File Photo: People chant slogans during a protest in Khartoum, Sudan, Saturday, Oct. 30, 2021. AP
According to a tweet by NetBlocks, the disruption is now in its eighteenth day and represents an ``ongoing impediment'' to democracy and human rights. A Sudanese court ruled on Wednesday, ordering the country's three main telecommunications providers to restore internet access. However, authorities have not shown any sign yet of carrying out that order.
Internet disruptions have become common in Sudan since nationwide protests erupted in late 2018, leading to the military's removal of longtime autocrat Omar al-Bashir in April 2019. In an attempt at the time to quell protests, authorities disrupted social media for 68 days, according to the London-based NetBlocks.
On Oct. 25, the Sudanese military seized power, dissolving the country's transitional government and detaining more than 100 government officials and political leaders, along with a large number of protesters and activists. Almost all still remain in custody. The army also placed the country's prime minister, Abdalla Hamdok, under house arrest at his residence in the capital of Khartoum.

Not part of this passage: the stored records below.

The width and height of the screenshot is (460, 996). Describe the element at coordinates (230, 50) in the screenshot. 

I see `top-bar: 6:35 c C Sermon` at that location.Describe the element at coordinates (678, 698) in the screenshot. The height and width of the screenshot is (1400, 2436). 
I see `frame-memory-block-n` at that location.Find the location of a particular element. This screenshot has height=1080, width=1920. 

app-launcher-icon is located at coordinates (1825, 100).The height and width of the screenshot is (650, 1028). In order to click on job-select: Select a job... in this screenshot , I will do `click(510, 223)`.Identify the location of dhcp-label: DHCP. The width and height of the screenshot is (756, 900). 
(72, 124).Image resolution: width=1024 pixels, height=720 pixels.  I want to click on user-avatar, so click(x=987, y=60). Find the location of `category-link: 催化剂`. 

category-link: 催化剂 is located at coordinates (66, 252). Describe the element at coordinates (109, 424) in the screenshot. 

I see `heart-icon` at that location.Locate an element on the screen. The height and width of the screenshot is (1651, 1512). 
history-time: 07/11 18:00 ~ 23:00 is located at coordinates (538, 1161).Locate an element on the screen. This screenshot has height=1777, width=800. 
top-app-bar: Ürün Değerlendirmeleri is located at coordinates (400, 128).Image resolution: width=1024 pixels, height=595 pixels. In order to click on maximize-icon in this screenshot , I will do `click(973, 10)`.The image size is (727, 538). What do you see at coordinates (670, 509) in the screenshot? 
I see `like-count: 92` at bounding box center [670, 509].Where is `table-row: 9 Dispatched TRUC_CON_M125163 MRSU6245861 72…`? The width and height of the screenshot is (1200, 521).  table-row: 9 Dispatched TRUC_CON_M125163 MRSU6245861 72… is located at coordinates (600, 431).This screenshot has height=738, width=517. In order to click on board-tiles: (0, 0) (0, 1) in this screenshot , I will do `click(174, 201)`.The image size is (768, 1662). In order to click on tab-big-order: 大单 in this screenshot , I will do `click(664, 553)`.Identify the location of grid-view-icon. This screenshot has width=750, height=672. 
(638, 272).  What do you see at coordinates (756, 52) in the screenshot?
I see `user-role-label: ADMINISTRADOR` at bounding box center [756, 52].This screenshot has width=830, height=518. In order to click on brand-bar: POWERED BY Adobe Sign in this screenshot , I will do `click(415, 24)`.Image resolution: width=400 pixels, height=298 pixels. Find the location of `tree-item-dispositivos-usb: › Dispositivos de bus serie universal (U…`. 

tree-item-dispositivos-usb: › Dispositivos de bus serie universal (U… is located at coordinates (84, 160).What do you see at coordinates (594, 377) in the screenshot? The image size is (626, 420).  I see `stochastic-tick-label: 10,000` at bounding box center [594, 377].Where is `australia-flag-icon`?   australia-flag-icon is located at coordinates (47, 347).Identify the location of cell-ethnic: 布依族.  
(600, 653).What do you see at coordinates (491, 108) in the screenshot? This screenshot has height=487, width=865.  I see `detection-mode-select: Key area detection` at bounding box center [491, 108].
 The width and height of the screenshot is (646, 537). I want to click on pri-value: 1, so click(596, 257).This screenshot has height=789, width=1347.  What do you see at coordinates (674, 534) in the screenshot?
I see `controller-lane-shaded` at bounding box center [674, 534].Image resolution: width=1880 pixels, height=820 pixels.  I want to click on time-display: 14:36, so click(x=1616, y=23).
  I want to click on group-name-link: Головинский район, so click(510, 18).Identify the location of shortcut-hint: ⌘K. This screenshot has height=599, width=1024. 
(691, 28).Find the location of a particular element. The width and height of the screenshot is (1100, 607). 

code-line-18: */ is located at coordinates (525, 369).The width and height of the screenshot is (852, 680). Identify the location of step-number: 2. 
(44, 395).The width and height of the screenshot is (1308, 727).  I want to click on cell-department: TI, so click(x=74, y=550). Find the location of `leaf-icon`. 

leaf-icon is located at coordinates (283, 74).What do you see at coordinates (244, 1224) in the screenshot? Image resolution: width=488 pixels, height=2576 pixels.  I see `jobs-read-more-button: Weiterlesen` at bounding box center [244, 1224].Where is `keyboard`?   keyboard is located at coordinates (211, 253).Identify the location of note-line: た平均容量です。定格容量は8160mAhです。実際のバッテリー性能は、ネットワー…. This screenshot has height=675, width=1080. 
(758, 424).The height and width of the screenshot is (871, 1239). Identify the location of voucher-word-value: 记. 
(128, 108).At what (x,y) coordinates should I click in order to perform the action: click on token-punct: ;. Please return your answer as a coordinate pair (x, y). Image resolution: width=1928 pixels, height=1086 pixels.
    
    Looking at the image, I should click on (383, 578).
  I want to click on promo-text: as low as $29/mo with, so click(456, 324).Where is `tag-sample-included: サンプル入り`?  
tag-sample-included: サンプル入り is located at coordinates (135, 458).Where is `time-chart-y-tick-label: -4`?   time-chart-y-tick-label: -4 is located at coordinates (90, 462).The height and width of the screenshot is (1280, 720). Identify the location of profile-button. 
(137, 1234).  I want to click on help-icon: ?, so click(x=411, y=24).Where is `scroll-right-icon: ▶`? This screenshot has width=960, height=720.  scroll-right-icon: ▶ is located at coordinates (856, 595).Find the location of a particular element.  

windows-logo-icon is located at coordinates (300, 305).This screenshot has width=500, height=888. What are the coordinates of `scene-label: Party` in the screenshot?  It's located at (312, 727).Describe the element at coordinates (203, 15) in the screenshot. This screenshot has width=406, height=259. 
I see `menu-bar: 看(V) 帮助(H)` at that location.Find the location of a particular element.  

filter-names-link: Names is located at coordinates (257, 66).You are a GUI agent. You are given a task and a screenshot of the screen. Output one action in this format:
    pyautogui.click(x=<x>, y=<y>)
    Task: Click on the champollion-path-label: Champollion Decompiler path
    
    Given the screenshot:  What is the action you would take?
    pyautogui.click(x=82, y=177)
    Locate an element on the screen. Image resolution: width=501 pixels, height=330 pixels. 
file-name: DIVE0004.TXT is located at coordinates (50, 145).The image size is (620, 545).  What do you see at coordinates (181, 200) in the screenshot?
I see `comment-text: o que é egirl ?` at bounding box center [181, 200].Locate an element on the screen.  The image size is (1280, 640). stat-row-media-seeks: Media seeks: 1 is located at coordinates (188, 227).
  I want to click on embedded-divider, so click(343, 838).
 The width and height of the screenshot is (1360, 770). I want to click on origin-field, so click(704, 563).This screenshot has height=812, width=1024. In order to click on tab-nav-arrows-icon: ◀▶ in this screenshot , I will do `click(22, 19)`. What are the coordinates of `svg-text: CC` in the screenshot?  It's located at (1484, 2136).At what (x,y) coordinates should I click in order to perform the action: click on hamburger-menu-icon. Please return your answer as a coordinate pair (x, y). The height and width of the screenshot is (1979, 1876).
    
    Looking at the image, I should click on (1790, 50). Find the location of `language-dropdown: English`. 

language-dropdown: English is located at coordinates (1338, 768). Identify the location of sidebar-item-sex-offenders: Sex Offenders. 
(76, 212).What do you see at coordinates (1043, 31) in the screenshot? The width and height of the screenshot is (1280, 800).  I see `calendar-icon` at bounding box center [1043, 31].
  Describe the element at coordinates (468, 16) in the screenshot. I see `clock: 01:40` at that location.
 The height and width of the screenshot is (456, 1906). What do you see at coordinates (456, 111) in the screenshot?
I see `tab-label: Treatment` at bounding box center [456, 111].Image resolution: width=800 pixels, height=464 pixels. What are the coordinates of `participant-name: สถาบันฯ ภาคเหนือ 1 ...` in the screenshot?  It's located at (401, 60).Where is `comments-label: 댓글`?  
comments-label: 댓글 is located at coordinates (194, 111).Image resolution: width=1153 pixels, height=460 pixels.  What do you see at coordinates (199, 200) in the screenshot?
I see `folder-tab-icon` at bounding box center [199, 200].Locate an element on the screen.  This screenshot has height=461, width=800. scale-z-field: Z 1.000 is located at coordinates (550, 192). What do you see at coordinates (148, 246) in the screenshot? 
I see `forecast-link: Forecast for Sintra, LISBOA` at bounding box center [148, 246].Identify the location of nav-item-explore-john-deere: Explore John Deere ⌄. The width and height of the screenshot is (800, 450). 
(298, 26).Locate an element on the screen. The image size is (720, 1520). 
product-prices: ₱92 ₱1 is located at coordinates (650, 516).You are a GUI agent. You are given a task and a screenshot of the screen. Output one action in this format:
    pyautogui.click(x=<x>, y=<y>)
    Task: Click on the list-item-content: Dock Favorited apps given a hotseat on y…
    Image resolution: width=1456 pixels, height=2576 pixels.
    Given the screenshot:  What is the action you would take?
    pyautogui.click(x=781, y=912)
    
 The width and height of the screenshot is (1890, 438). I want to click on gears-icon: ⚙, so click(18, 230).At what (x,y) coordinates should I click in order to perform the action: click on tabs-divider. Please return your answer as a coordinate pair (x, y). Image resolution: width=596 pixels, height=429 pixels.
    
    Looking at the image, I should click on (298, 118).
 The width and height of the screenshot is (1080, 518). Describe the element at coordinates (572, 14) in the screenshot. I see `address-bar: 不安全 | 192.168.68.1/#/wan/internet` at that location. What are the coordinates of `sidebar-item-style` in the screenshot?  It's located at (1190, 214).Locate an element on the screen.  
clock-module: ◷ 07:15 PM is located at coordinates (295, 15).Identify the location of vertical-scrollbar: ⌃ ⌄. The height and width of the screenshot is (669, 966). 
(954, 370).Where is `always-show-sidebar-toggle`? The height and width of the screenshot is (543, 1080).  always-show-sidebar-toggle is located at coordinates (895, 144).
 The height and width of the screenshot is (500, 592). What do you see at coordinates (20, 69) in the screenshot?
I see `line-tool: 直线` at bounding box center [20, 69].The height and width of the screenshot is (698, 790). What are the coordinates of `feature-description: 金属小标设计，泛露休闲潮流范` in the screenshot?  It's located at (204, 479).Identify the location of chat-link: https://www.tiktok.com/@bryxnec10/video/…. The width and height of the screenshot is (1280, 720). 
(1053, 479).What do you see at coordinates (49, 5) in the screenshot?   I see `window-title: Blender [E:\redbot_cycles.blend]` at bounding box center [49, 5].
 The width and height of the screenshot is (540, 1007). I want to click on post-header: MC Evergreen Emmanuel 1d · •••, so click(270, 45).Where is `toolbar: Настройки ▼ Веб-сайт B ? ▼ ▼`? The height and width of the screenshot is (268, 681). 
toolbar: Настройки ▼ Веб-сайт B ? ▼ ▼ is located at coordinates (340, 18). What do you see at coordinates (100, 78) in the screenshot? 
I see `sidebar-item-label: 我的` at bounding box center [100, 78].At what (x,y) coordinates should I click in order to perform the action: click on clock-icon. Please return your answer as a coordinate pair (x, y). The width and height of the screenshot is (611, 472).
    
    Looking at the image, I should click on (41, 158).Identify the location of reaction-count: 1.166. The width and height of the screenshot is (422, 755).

Since the takeover, at least 14 anti-military takeover protesters have been killed due to excessive force used by the country's security forces, according to Sudanese doctors and the United Nations. The military takeover has been condemned by the U.N., the United States and the European Union which have been urging the generals to restore a military-civilian transitional government. Mediation efforts are ongoing to resolve the crisis.
On Wednesday, U.N. spokesman Stephane Dujarric said that U.N. Special Representative for Sudan Volker Perthes met the previous day with the head of the Sudanese military, Gen. Abdel-Fattah Burhan.
In the talks, the special representative urged for `a return to the transitional partnership`` and appealed on the military ``to exercise restraint and to take de-escalation measures, including freeing all those people who have been detained and the prime minister who remains under house detention,`` said Dujarric.
Dujarric also said the U.N. Secretary General Antonio Guterres spoke with the ousted premier, Hamdok, earlier in the week.